Adults need 7 to 9 nine hours of sleep per night, and the side effects are scary if you skimp on sleep. Not only can you feel drowsy, but your alertness also decreases while your risk of cancer, heart disease, and diabetes increase. Your immune system suffers, making you more susceptible to catching a cold, and your memory, creativity, and brain health suffers.
To combat this, the body demands sleep—even if it’s inconvenient. And often, microsleep occurs in those inopportune moments. Generally defined as sleep episodes that last for 15 seconds or less, microsleep is a short period where people lose conscious control of their brains.
Spotting the start of microsleep can be as obvious as your head nodding to inconspicuous signs like slightly decreased heart rate or pupil dilation. Then, despite the best efforts of your will, the body takes over, and you doze off.
Other symptoms include excessive yawning or blinking. For some, microsleep even happens with eyes open.

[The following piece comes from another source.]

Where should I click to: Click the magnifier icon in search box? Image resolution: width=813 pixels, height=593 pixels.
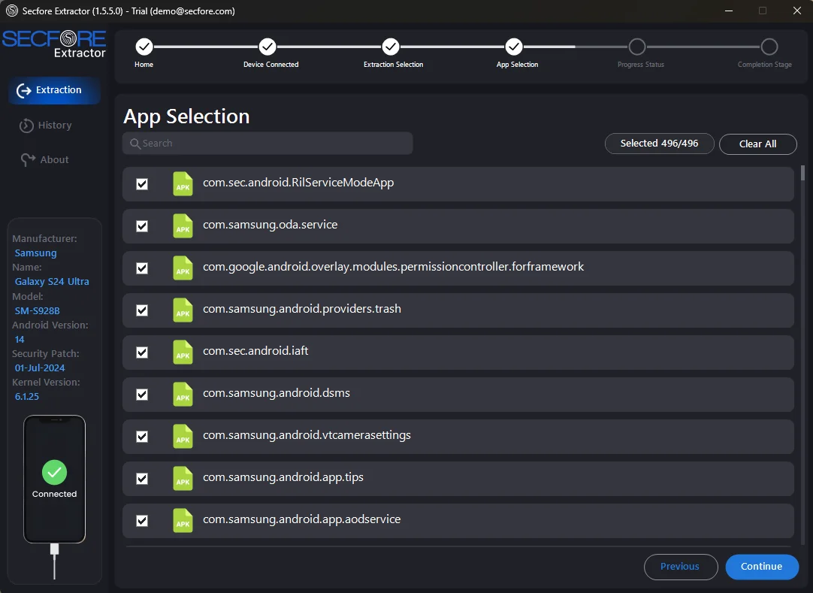point(135,144)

Then, as if re-realizing your surroundings and the task at hand, your brain wakes you back up just seconds later.
The most common time of day for microsleep to occur, according to the Sleep Foundation, is in the afternoon. The most common scenario for someone to experience microsleep is during a monotonous task, like staring at a computer screen or driving along the highway. Unfortunately, individuals who perform shift work are most likely to struggle with microsleep or insomnia. Shift work is “any work schedule that can fall outside 7 am to 6 pm”.
Microsleep, if spotted, is not a sign to “power through” tiredness. It’s a telltale sign to take a break, and more importantly, nap. Researchers say a 20 to 30-minute nap can “recharge” your body’s battery (although too long of a nap can be counter-productive, making you sleepier).
With almost every professional driver regularly on the road during the “shift work” hours, it’s not only critical to remedy signs of microsleep with power naps but get quality sleep each night.
The Cleveland Clinic suggests treating nightly sleep as high of a priority as taking medication. In the case of professional drivers, sleeping can be thought of as having the same importance to your safety as buckling your seatbelt or checking your mirrors.